Era onestamente difficile mettere su un romanzo così denso, così affollato di persone (eppure non te ne scordi nessuno di questi Sorcio, Freddo, Dandi, Ranocchia, Nero) così come di agguati, trattative, corruzioni e commistioni. De Cataldo ci è riuscito usando l’esperienza di giudice come memoria da cui pescare, ma comportandosi da narratore puro, libero, svincolato da qualsiasi ricostruzione saggistica o giudiziaria. Ed è per questo che racconta una macabra epopea del male da dentro, senza giudizio mai sugli uomini, ma rappresentandoli nella loro quotidiana grandezza esterna e miseria interna, fino allo sfaldarsi del branco, al ritorno a un individualismo che era il punto di partenza.

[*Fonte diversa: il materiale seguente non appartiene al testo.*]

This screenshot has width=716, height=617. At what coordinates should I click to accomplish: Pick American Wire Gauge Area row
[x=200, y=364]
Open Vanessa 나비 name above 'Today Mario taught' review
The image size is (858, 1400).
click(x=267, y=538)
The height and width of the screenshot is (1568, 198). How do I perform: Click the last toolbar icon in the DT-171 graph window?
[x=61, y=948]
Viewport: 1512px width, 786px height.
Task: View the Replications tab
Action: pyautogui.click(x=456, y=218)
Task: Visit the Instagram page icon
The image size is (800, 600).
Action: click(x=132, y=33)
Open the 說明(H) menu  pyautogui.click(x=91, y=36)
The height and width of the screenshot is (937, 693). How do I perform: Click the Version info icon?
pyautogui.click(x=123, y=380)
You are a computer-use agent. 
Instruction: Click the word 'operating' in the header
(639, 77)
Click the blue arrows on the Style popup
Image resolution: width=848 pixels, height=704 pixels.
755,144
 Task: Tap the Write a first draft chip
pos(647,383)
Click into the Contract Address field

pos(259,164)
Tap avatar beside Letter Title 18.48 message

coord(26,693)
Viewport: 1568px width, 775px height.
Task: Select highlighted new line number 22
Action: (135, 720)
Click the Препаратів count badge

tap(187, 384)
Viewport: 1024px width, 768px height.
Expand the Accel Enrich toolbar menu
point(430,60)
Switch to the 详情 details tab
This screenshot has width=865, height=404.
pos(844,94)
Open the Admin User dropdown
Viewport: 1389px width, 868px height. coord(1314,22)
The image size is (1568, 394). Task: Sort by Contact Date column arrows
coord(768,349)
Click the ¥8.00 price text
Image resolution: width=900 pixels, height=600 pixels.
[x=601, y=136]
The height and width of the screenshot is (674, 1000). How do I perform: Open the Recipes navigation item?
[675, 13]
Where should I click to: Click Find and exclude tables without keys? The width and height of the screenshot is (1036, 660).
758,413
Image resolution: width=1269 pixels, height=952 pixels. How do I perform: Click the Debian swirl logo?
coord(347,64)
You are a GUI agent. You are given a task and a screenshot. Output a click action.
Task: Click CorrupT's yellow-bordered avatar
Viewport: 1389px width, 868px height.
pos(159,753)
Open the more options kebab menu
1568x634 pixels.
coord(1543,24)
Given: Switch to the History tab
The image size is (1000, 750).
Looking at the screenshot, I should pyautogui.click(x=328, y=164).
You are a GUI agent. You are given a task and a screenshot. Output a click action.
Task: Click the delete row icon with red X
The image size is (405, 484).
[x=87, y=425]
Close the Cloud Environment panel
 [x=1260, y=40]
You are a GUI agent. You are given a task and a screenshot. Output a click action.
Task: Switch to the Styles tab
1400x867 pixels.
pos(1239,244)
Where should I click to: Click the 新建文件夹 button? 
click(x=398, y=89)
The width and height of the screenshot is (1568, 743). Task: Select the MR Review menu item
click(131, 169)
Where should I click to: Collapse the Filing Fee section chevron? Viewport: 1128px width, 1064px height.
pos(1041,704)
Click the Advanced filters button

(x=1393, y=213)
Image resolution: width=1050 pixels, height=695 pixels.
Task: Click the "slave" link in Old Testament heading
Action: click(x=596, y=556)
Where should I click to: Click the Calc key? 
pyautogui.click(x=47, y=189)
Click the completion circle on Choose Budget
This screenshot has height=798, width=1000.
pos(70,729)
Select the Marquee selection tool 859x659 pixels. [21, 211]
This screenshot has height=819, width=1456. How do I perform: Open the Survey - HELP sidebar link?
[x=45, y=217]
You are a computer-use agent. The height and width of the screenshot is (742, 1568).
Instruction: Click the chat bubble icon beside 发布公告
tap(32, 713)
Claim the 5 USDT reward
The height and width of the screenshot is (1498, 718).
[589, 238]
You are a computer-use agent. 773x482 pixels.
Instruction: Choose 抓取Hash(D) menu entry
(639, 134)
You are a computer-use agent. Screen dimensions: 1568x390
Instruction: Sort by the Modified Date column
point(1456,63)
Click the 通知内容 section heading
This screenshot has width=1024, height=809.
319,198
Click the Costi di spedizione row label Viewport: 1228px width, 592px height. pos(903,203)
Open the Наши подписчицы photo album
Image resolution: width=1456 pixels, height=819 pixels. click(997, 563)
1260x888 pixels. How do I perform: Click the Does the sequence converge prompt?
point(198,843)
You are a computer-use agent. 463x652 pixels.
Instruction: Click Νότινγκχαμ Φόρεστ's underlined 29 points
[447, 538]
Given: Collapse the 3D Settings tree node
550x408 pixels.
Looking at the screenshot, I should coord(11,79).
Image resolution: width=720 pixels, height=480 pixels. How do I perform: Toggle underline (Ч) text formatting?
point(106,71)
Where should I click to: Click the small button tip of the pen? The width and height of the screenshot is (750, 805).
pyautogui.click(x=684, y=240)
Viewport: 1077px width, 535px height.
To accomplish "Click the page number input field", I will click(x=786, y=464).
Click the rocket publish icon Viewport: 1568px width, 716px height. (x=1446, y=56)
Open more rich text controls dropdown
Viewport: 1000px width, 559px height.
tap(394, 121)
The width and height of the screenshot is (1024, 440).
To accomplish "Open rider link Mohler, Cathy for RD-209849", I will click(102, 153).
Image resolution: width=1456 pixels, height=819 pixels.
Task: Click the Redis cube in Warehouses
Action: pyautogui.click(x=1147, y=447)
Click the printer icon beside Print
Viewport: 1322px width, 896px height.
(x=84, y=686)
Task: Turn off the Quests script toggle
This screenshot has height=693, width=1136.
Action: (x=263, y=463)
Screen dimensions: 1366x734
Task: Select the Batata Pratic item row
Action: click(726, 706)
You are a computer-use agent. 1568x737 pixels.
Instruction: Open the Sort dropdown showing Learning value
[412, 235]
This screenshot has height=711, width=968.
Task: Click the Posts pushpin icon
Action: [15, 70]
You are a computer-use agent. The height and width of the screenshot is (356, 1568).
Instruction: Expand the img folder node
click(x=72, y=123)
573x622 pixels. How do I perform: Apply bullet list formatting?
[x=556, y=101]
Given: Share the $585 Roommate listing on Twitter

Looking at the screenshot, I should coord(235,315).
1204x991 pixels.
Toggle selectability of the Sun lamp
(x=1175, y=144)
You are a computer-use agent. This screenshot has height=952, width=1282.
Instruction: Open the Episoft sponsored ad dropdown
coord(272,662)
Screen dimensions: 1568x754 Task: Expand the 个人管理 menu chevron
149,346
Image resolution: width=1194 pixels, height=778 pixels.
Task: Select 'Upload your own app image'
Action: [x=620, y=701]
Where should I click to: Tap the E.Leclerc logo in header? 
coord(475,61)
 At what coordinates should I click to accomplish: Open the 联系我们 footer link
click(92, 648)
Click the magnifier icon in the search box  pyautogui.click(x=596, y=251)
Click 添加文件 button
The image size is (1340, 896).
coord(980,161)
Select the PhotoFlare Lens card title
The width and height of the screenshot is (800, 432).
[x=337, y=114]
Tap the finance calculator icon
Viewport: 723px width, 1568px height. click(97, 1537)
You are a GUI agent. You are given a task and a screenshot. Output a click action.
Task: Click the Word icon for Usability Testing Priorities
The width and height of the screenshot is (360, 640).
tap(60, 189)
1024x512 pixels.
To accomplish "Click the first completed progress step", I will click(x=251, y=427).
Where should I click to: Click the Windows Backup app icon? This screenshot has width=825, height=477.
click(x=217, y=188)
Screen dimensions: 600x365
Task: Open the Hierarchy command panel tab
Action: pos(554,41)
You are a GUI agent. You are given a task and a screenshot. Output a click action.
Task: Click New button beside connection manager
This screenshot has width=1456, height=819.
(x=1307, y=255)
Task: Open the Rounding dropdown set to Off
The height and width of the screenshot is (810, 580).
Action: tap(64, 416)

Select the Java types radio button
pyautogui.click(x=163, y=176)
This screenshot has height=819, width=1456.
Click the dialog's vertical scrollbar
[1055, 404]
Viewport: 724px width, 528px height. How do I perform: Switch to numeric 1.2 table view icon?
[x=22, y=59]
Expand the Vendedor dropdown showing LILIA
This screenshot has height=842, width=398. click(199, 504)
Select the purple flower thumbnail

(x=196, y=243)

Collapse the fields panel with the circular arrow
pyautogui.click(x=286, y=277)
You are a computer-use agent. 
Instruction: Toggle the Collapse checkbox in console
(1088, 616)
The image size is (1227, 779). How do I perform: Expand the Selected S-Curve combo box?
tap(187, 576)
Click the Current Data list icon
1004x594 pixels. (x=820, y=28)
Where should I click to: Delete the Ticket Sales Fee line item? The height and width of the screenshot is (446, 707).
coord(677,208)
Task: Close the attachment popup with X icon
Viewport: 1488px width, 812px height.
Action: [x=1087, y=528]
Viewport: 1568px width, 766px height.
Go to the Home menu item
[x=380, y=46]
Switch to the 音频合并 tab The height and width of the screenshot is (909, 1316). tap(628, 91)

Romanzo e, insieme, verità su cui fermarsi a pensare.

RECENSIONE

Leggere questo genere di storie riesce sempre a scatenarmi una miriade di sentimenti contrastanti.
Partiamo dalla bravura dell'autore che è riuscito a centrare l'attenzione su fatti storici di un periodo buio tutto italiano che non si studia a scuola e spesso è sconosciuto o approssimativo nelle coscienze di chi non ha vissuto il periodo storico in prima persa.
Una storia densa di moment importanti che hanno segnato le vite di chi in quel periodo temevano per la loro sicurezza nessun luogo era al sicuro nessun soggetto era esente perché era sufficiente trovarsi a camminare nella strada sbagliata per perdere la vita.
Da questo romanzo sono seguiti film e serie televisive di successo che hanno portato alla ribalta criminali spietati che hanno inchiodato l'Italia alla paura.
Leggiamole queste storie, impariamone l'essenza per comprendere il passato e migliorare il nostro futuro.